• _Work to complete_
1 – According to the metal production case history, why is the silica dust from the furnaces sold to cement producers? Answer in one or two sentences.
2 – Resume the metal production case history after its last sentence.

# start of Selection

Access Machine Case History:

METAL PRODUCTION

Customer Background:

The Elkem Plant in Alloy, WV converts North Carolina quartzite into high-quality silicon metal for use in aluminum, chemicals and electronics. Silica dust from the air from the furnaces is sold as microsilica to cement producers for use as a strengthener. The West Virginia plant is one of over a dozen Elkem installations in North America and Europe that produce silicon and related ferroalloy products. The parent company is Elkem a/s from Norway. They expanded into North America in the 1980s. Today, Elkem has three plants in the United States and one in Canada.

(Note: All Customer Background information was obtained from the News of Norway web page at www.norway.org/may96/elkem.htm.)

Plant Information:

Elkem Alloy produces silicon metal from a gravel/coal/woodchip mix in arc furnaces. The raw material is mixed in the mix house and transported to either of two furnace departments. The mix house contains raw material bins that feeds weighers, conveyor belts that transport materials from weighers to holding hoppers, and skip hoists and tram cars that transport the mix to the specific furnaces. The existing batch mix control system is adequate for the existing equipment and mix strategy but cannot be changed. The plant is bringing more furnaces on-line and adding equipment to the mix house.

Customer Needs:

• Elkem requires a pre-engineered object-based software with fully functional Management Execution System (MES) capabilities.
• Elkem requires a system that can automatically manage the batching of raw materials to the furnaces, from a library of mix orders according to the demands of the furnaces.

# end of Selection
# start of Dataset extract

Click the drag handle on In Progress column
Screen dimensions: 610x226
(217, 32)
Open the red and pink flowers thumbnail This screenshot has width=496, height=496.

# end of Dataset extract

• _Expected results_
1 – The silica dust collected from the furnace air is sold as microsilica to cement producers because they use it as a strengthener.

2 –
• The batching strategy must maximize batch throughput (maximize weigh and delivery system machinery usage), to keep as many machines as possible busy at all times.
• The system must be able to track material usage and batch history.
• The system must be expandable as necessary - weighers, bins, furnaces, etc.
• The system must be able to easily upgrade based on any new batching strategy.
• It is necessary to be able to provide statistics to the accounting department and the SPC calculations, and to import SPC control variables.

The Access Machine Solution:

The AccessWare installation of this MES product uses the new GoBatch product for Auto Batch Mix at Elkem Metals in Alloy, West Virginia. This application of AccessWare's MES GoBatch Control uses nine new Object State Machines. The batch system uses the configuration of material data plus actual system status (or state) information from the AccessPoint SCADA capability to determine the next appropriate action for production. The animated display and the linking of each Object's symbol and state are shown with AccessWare's operator interface touch screen graphics.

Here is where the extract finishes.